- Born: January 13, 1966 (age 60) Pensacola, Florida, U.S.
- Education: University of Louisville (BFA)
- Occupation: Actor
- Years active: 1997–present
- Known for: Power Rangers

= Campbell Cooley =

American actor (born 1966)

Campbell Cooley (born January 13, 1966) is an American voice and television actor based in New Zealand, best known for voicing prominent villains in the Power Rangers franchise.

==Early life==
Cooley attended the University of Louisville, where he received a Bachelor of Fine Arts degree in Theatre. For several years, he worked as a stage actor and director.

==Career==
In 1997, Cooley moved into acting for film and television. In 1998 (during a four-month period), he played three different villainous roles on Xena: Warrior Princess.
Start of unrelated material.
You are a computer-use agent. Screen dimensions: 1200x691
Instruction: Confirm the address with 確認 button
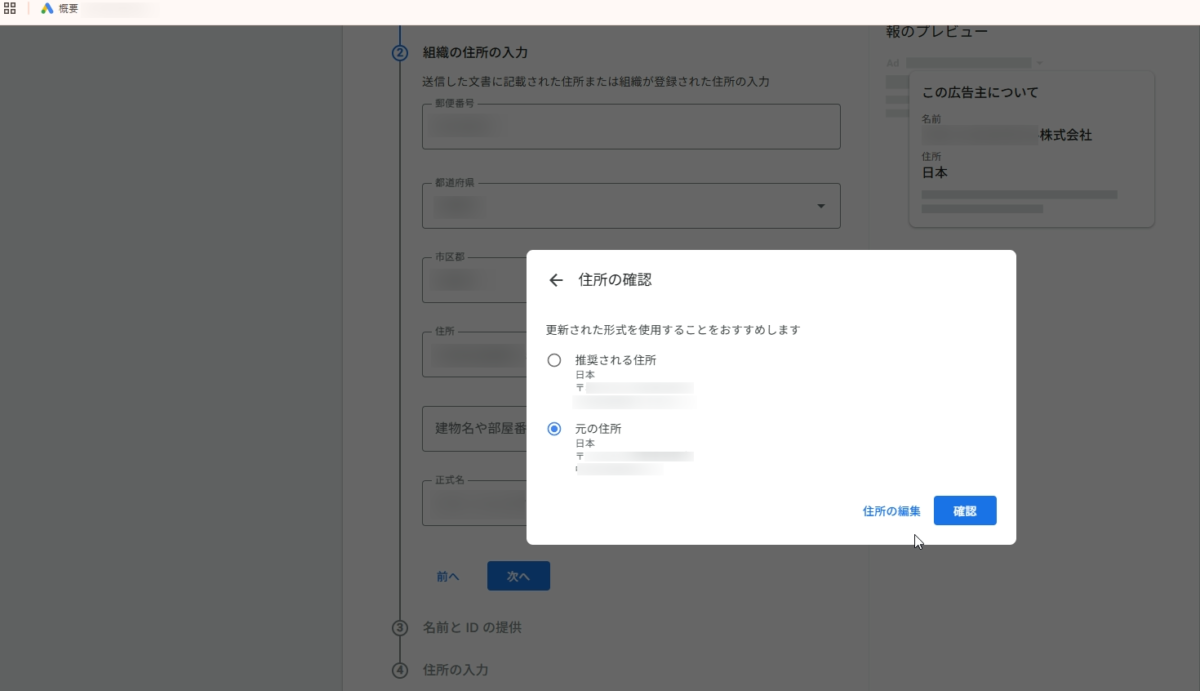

One of the roles gave him the distinction of being victim to Gabrielle (Renee O'Connor) in the "infamous Drool scene", is named by Xena fans, from the episode, "In Sickness and In Hell".

In 2005, Cooley appeared in New Zealand's medical soap opera Shortland Street as nurse 'Liam Todd', caregiver to Dr. Chris Warner's twin sister, Amanda Warner (Marissa Stott).

In 2007, Cooley got his first major role in the Power Rangers franchise, the new voice of Alpha 6 in the Operation Overdrive episode “Once a Ranger”. He would go on to voice Admiral Malkor in Power Rangers Megaforce, Snide in Power Rangers Dino Super Charge, Galaxy Warriors host Cosmo Royale and Ripcon in Power Rangers Ninja Steel and Super Ninja Steel and Scrozzle in Power Rangers Beast Morphers. He would later voice new general Slyther in Power Rangers Dino Fury.

In 2018, Cooley began branching out into anime dubbing roles, with small parts in series including One Piece and Trigun Stampede.